I glare up at him, but the expression on his face quenches the brief spark of my anger. He rests a gentle hand on the violin case, and I remember that his own death had been to save Leo. But after a moment, he pushes the violin gently aside, making room for the bag he’s carrying. When he drops the sack on the table, it moves.

“What’s this?” I say, but before he can answer, a familiar fantouche bounds from the sack, then falls right off the edge of the table. “Miu!”

Rolling to her feet, the dragon fantouche lifts her chin as though daring me to laugh. Then she twitches her tail and leaps into my lap, butting her head up under my hand. “Fine leatherwork on that one,” Papa says softly, nodding at Miu. “But the handling could be better.”

“We’ll need quite a few more fantouches if we’re to rebuild our collection in time,” my brother adds.

“In time for what?” I say, stroking Miu’s leather horns.

“For the performance at the Royal Opera House,” Maman says as she makes the bed. Miu leaps down from my lap to slip underneath the sheet, and I frown.

“Who said anything about performing at the Royal Opera House?”

“Cheeky did,” my brother says. “And if you think your orders are hard to disobey, you’ve never seen the consequences she can mete out.”

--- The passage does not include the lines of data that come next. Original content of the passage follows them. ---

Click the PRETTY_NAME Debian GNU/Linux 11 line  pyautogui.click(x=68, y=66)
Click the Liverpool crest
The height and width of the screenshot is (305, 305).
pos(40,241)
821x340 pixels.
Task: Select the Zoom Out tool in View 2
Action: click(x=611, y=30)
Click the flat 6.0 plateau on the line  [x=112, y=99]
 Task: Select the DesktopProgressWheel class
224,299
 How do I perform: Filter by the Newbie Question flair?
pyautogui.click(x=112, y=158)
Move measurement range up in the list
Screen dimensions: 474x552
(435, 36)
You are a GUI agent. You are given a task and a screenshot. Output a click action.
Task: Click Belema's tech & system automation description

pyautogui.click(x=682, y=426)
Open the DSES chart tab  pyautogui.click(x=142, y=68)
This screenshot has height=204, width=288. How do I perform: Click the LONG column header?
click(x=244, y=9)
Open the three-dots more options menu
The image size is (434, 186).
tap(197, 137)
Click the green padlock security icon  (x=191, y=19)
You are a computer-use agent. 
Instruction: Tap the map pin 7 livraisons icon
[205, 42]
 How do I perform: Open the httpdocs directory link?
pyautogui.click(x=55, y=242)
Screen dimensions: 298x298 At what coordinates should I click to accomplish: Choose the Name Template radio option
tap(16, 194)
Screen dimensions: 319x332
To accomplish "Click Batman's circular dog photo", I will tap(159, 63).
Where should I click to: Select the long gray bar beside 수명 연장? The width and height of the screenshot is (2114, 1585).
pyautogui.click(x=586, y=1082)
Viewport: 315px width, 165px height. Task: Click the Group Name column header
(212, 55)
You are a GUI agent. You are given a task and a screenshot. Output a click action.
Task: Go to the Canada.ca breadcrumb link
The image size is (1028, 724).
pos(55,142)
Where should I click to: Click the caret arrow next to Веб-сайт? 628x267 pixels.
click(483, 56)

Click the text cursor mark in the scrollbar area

“We heard about your solo performance in Aquitan,” Maman says over her shoulder. “Are you too good for your troupe these days?”

“The Shepherd and the Tiger,” Papa adds, a wistful look in his eyes. “I would have loved to see your version.”

“I think the next one will be even better,” Akra says, pulling something else out of the bag. “We still need a tiger, but I made a new shepherd.”

The fantouche he holds is almost as tall as he is, with graceful jointing and finely scraped leather. I can see the care and the time Akra must have put into it—he was always a better artist than me. But it is not the pains he has taken that give me pause, but the appearance of the fantouche itself.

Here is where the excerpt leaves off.